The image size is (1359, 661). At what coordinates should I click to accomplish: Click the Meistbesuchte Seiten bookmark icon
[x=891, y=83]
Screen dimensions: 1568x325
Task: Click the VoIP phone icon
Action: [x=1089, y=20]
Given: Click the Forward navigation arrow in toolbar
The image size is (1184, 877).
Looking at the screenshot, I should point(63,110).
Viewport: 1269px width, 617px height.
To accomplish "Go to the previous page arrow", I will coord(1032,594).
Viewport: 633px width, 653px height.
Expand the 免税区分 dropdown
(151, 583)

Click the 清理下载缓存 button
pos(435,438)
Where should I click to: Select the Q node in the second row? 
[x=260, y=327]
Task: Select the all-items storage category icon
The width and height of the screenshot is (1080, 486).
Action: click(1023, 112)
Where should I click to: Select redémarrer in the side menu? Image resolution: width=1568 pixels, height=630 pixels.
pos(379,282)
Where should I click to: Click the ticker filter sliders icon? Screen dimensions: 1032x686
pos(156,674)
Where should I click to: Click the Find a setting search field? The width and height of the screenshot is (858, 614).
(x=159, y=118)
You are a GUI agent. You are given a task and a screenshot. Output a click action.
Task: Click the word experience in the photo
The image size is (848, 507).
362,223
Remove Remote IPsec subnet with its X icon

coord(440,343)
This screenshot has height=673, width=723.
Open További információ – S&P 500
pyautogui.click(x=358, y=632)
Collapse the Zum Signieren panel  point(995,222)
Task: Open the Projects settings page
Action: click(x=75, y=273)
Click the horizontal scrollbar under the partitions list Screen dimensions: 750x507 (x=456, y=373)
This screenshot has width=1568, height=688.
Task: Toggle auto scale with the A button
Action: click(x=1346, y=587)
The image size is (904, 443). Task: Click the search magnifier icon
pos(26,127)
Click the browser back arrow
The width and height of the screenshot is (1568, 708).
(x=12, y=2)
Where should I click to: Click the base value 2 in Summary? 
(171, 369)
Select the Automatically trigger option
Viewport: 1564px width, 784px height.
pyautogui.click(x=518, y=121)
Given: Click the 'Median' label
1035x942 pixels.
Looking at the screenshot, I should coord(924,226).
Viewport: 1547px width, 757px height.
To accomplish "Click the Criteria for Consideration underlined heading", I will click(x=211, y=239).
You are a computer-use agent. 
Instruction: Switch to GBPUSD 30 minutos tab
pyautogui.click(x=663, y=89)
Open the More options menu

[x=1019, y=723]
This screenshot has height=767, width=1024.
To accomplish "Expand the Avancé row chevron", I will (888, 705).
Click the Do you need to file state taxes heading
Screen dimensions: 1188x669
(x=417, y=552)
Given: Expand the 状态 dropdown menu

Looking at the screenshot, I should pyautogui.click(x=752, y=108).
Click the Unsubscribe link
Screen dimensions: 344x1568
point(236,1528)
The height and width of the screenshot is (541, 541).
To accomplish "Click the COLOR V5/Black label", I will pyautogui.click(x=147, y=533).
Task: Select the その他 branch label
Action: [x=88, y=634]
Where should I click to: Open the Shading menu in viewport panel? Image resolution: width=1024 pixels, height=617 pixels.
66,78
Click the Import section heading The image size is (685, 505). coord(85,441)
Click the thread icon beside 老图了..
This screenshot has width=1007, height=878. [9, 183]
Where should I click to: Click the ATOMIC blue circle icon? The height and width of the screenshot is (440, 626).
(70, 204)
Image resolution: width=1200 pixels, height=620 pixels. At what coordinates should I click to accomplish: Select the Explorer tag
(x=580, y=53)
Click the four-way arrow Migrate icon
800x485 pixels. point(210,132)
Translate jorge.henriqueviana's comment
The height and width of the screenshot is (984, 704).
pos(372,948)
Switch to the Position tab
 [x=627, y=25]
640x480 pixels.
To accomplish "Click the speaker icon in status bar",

- WHAT YOU ARE ASKED TO DO:
Go through the listing above and set down each line exactly as it stands.

- RESPONSE TO THIS EXERCISE:
The image size is (1359, 661). At what coordinates should I click to accomplish: Click the Meistbesuchte Seiten bookmark icon
[x=891, y=83]
Screen dimensions: 1568x325
Task: Click the VoIP phone icon
Action: [x=1089, y=20]
Given: Click the Forward navigation arrow in toolbar
The image size is (1184, 877).
Looking at the screenshot, I should point(63,110).
Viewport: 1269px width, 617px height.
To accomplish "Go to the previous page arrow", I will coord(1032,594).
Viewport: 633px width, 653px height.
Expand the 免税区分 dropdown
(151, 583)

Click the 清理下载缓存 button
pos(435,438)
Where should I click to: Select the Q node in the second row? 
[x=260, y=327]
Task: Select the all-items storage category icon
The width and height of the screenshot is (1080, 486).
Action: click(1023, 112)
Where should I click to: Select redémarrer in the side menu? Image resolution: width=1568 pixels, height=630 pixels.
pos(379,282)
Where should I click to: Click the ticker filter sliders icon? Screen dimensions: 1032x686
pos(156,674)
Where should I click to: Click the Find a setting search field? The width and height of the screenshot is (858, 614).
(x=159, y=118)
You are a GUI agent. You are given a task and a screenshot. Output a click action.
Task: Click the word experience in the photo
The image size is (848, 507).
362,223
Remove Remote IPsec subnet with its X icon

coord(440,343)
This screenshot has height=673, width=723.
Open További információ – S&P 500
pyautogui.click(x=358, y=632)
Collapse the Zum Signieren panel  point(995,222)
Task: Open the Projects settings page
Action: click(x=75, y=273)
Click the horizontal scrollbar under the partitions list Screen dimensions: 750x507 (x=456, y=373)
This screenshot has width=1568, height=688.
Task: Toggle auto scale with the A button
Action: click(x=1346, y=587)
The image size is (904, 443). Task: Click the search magnifier icon
pos(26,127)
Click the browser back arrow
The width and height of the screenshot is (1568, 708).
(x=12, y=2)
Where should I click to: Click the base value 2 in Summary? 
(171, 369)
Select the Automatically trigger option
Viewport: 1564px width, 784px height.
pyautogui.click(x=518, y=121)
Given: Click the 'Median' label
1035x942 pixels.
Looking at the screenshot, I should coord(924,226).
Viewport: 1547px width, 757px height.
To accomplish "Click the Criteria for Consideration underlined heading", I will click(x=211, y=239).
You are a computer-use agent. 
Instruction: Switch to GBPUSD 30 minutos tab
pyautogui.click(x=663, y=89)
Open the More options menu

[x=1019, y=723]
This screenshot has height=767, width=1024.
To accomplish "Expand the Avancé row chevron", I will (888, 705).
Click the Do you need to file state taxes heading
Screen dimensions: 1188x669
(x=417, y=552)
Given: Expand the 状态 dropdown menu

Looking at the screenshot, I should pyautogui.click(x=752, y=108).
Click the Unsubscribe link
Screen dimensions: 344x1568
point(236,1528)
The height and width of the screenshot is (541, 541).
To accomplish "Click the COLOR V5/Black label", I will pyautogui.click(x=147, y=533).
Task: Select the その他 branch label
Action: [x=88, y=634]
Where should I click to: Open the Shading menu in viewport panel? Image resolution: width=1024 pixels, height=617 pixels.
66,78
Click the Import section heading The image size is (685, 505). coord(85,441)
Click the thread icon beside 老图了..
This screenshot has width=1007, height=878. [9, 183]
Where should I click to: Click the ATOMIC blue circle icon? The height and width of the screenshot is (440, 626).
(70, 204)
Image resolution: width=1200 pixels, height=620 pixels. At what coordinates should I click to accomplish: Select the Explorer tag
(x=580, y=53)
Click the four-way arrow Migrate icon
800x485 pixels. point(210,132)
Translate jorge.henriqueviana's comment
The height and width of the screenshot is (984, 704).
pos(372,948)
Switch to the Position tab
 [x=627, y=25]
640x480 pixels.
To accomplish "Click the speaker icon in status bar",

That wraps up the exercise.